The ticket prices for a movie are shown in the illustration. Receipts for one showing were $1,990 for an audience of 215 people. How many general admission tickets and how many senior citizen tickets were sold?
(General admission tickets: $10
Senior tickets: $6)
count the tickets: g+s = 215
count the dollars: 10g+6s = 1990
Now crank it out.
g = 215 - s
10g + 6s = 1990
Substitute 215-s for g in the second equation and solve for s. Insert that value into the first equation to solve for g. Check by putting both values into the second equation.
S= 40
g = 150
To find the number of general admission and senior citizen tickets sold, we need to set up a system of equations based on the given information.
Let's assume that the number of general admission tickets sold is represented by "G," and the number of senior citizen tickets sold is represented by "S."
According to the given information, the total receipts from selling the tickets were $1,990. We can use this information to set up our first equation:
10G + 6S = 1990
Additionally, we are told that the number of people in the audience was 215. So we can set up our second equation based on this information:
G + S = 215
Now we have a system of equations:
10G + 6S = 1990
G + S = 215
To solve this system, we can use the method of substitution or elimination.
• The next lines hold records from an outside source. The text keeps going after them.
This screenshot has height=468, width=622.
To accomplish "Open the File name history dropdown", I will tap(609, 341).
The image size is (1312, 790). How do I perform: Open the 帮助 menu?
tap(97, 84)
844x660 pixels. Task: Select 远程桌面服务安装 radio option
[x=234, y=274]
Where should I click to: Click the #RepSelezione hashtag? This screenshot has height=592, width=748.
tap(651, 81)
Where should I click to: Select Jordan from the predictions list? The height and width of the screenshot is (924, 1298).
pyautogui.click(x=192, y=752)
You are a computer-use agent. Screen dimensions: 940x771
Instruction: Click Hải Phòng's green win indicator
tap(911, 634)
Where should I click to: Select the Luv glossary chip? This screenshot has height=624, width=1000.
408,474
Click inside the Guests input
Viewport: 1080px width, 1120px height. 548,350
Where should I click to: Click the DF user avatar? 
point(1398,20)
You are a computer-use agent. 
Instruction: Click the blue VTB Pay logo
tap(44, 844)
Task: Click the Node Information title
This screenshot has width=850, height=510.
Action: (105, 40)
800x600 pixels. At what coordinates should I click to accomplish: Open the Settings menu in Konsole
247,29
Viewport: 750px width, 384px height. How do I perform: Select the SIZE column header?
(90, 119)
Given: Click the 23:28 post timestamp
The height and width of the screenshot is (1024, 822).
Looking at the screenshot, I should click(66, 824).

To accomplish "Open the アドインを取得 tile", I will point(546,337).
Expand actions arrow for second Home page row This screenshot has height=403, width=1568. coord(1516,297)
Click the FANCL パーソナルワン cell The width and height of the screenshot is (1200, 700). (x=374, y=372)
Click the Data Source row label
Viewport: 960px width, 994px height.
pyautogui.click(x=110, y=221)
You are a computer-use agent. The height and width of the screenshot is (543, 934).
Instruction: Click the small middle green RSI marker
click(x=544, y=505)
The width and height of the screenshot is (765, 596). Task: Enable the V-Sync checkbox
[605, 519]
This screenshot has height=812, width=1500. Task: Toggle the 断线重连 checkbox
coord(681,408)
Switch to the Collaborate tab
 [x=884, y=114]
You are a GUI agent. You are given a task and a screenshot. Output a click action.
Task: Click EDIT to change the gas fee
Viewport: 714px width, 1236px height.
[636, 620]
Let's solve it using the elimination method:
Multiply the second equation by 6 to make the coefficients of G in both equations the same:
6(G + S) = 6(215)
This simplifies to:
6G + 6S = 1290
Now, we can subtract the second equation from the first equation:
(10G + 6S) - (6G + 6S) = 1990 - 1290
This simplifies to:
4G = 700
Dividing both sides of this equation by 4 gives us:
G = 175
Now, substitute this value of G back into either of the original equations. Let's substitute it into the second equation:
175 + S = 215
This simplifies to:
S = 215 - 175
S = 40
Therefore, 175 general admission tickets and 40 senior citizen tickets were sold.